I just drew a graph Wh out versus SoC, you get the graph below showing steps because SoC resolution is of 0.5 %.
The slope of an average straight line or the ratio delta Wh out divided by delta SoC give the full battery capacity. "Delta" means a subtraction between two values, (Wh out 1 less Wh out 2) divided by (SoC 1 less SoC 2 ).

Full discharge is not good for a battery and anyway the car computer will forbid a 16.28 kWh discharge.
Also, around ten per cent SoC, as you can see on my graph below, the car computer stops the heater, by the way I didnt get the turtle.
Why wasting electricity?

I think Peugeot use the heater for their battery checking they do every two years, but I am missing their exact protocole.
For me, cells equilibration and SoC calibration http://myimiev.com/forum/viewtopic.php?p=18067#p18067 is necessary to get a proper curve Wh out versus SoC before a battery capacity test.
Peugeot or Mitsubishi might do a discharge below two bars and then make a full charge, before to proceed to this battery capacity test.

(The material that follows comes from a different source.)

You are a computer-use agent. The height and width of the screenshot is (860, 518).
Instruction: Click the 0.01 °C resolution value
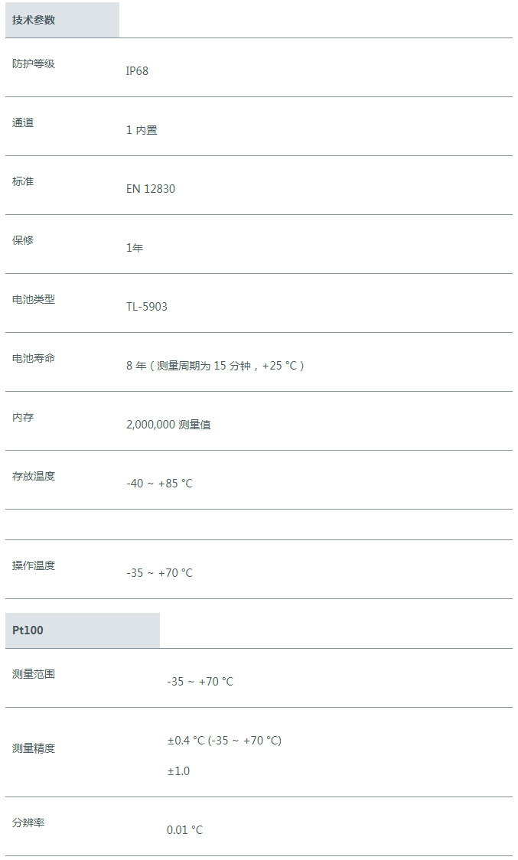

I use SecLog data to proceed this capacity test, but if you are more at ease to use the Wh out given by CaniOn on the right side of the screen to draw this kind of graph, be sure you pick up the Wh out only when there is a change of SoC otherwise the average curve slope will be wrong and so on the battery capacity.
If you are aware of this "step" or "0.5 % SoC resolution" problem, a single measure of "delta Wh out" divided by a "delta SoC" will give an accurate result, I did a discharge of around 1 kW-h for more accuracy but 0.5 kW-h would have given the same accurate result.
For my test, the curve's slope was 0.1624 kWh per % SoC, or 16.24 kWh for 100 % SoC which is the Battery capacity.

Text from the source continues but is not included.